- [JOB]: Write the next part of the Watson Machine Learning plans and compute usage page below, starting after its final sentence about the Professional plan.

Watson Machine Learning plans and compute usage

You use Watson Machine Learning resources, measured in capacity unit hours, when you train AutoAI models,run deep learning experiments, and request predictions from deployed models. This topic describes the various plans you can choose, and what services are included, and provides a list of default computing environments to help you select a plan that matches your needs. This topic describes:

Watson Machine Learning plans

Watson Machine Learning plans govern how you are billed for models you train and deploy with Watson Machine Learning. Choose a plan based on your needs:

  • Lite is a free plan with limited capacity. Choose this plan if you are evaluating Watson Machine Learning and want to try out the capabilities. Note that HIPAA support is not available with the Standard plan
  • Standard is a pay-as-you-go plan that gives you the flexibility to build, deploy, and manage models to match your needs. Note that HIPAA support are not available with the Standard plan
  • Professional is a high-capacity, flat-rate enterprise plan designed to support all of an organization’s machine learning needs.

- [EXERCISE DATA]:
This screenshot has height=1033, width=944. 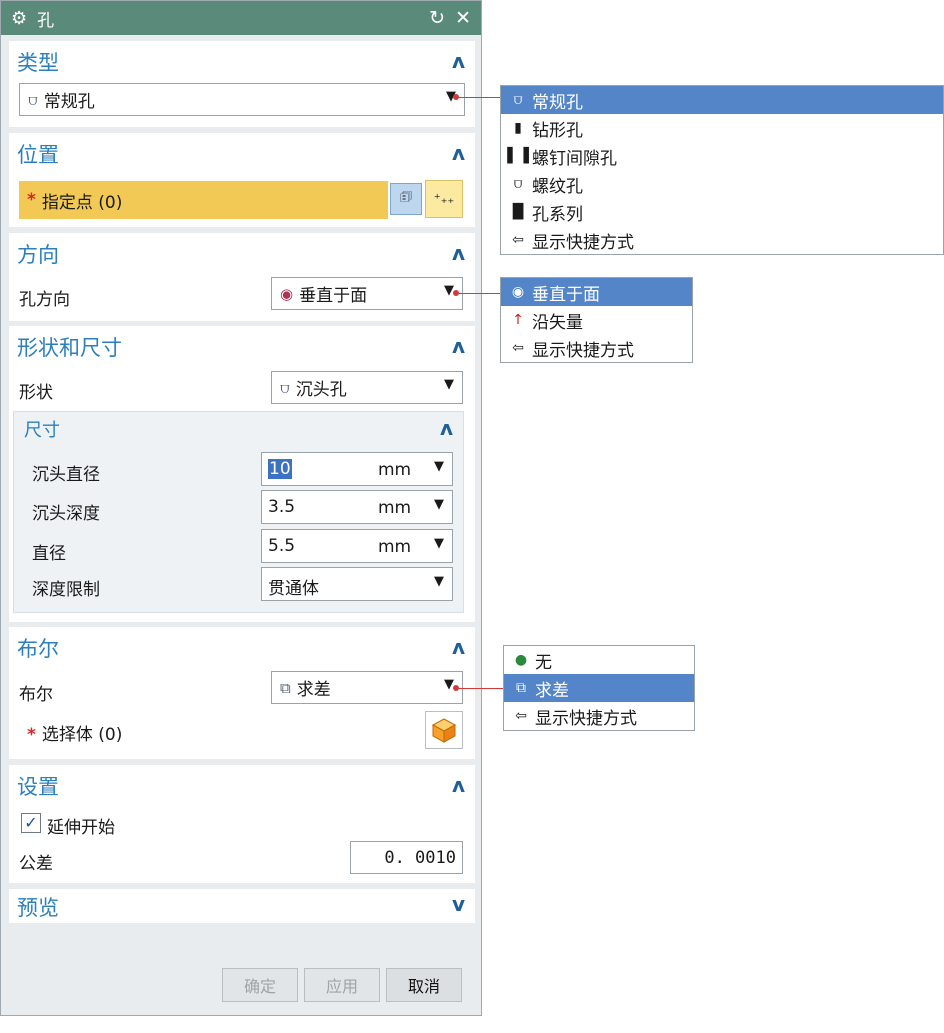 What do you see at coordinates (44, 300) in the screenshot?
I see `hole-direction-label: 孔方向` at bounding box center [44, 300]. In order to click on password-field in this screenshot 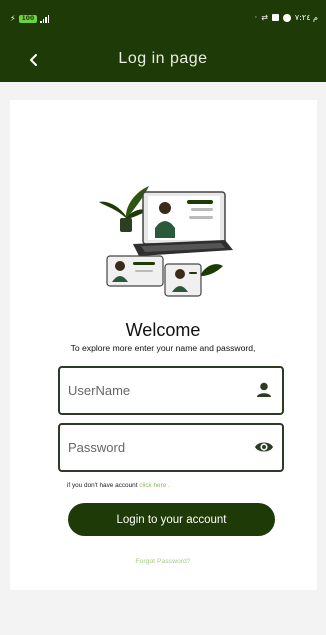, I will do `click(171, 448)`.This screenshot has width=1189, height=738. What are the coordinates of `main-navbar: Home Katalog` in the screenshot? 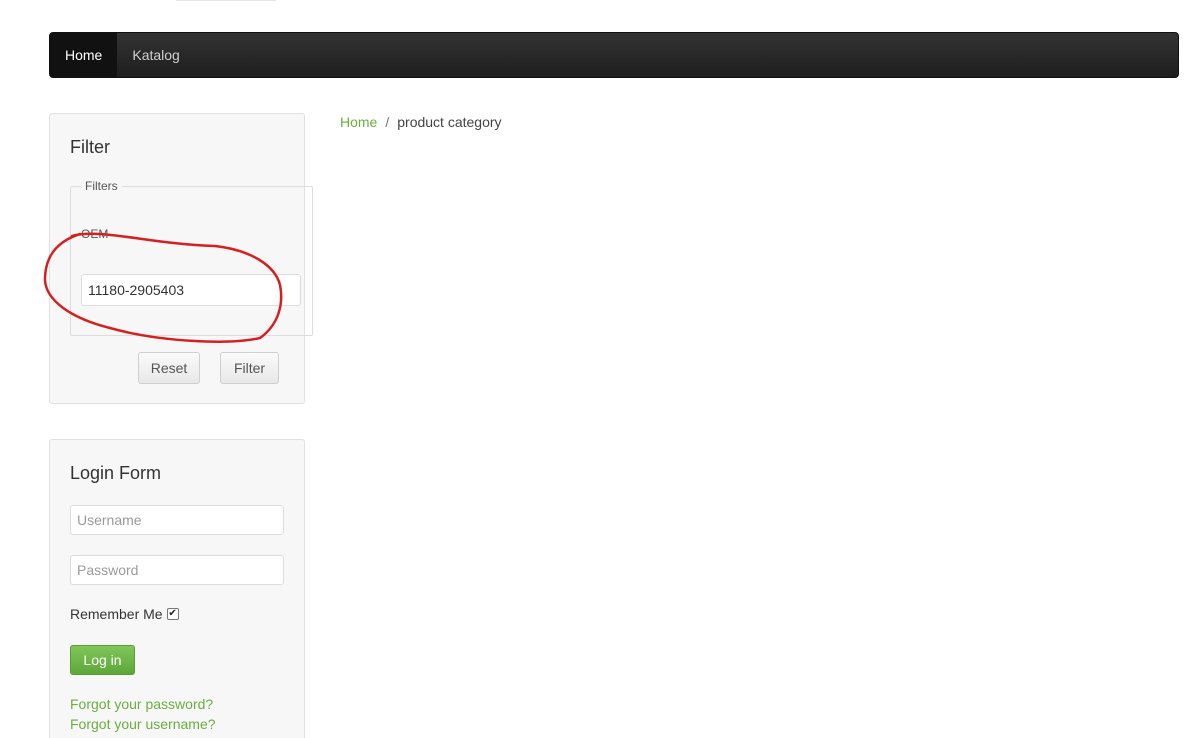 It's located at (614, 55).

- [RESPONSE]:
This table provides details for plan allowances and restrictions.

Feature Lite Standard Professional
Max published models 200 1000 1000
Deployed models 5 1000 1000
Predictions 5000 per month Billed per prediction 2 million then billed per 1,000
Capacity Unit Hours 50 per month Billed per CUH 1,000 then billed for additional CUH
HIPAA readiness     Available if provisioned on IBM Cloud - Dallas region
Decision Optimization
AutoAI Experiments
Batch scoring
Deep learning training Max 8 k80 GPU in parallel Unlimited Unlimited

 

Watson Machine Learning compute usage and pricing

Note: For complete details on pricing, see Watson Machine Learning: Pricing

Machine Learning compute usage is calculated by the number of capacity unit hours (CUH) consumed by an active machine learning instance.

The rate of capacity units per hour consumed is determined by the computing requirements of your Machine Learning assets and models. For example, a model with a large, complex data set will consume more training resources than a model with a smaller, simpler data set.

An Event is an occurrence of a specific event that is processed by or related to the use of the Cloud Service. For the purpose of this offering, an Event is a prediction. Multiple predictions can be executed from a single API call and each individual prediction is considered an Event.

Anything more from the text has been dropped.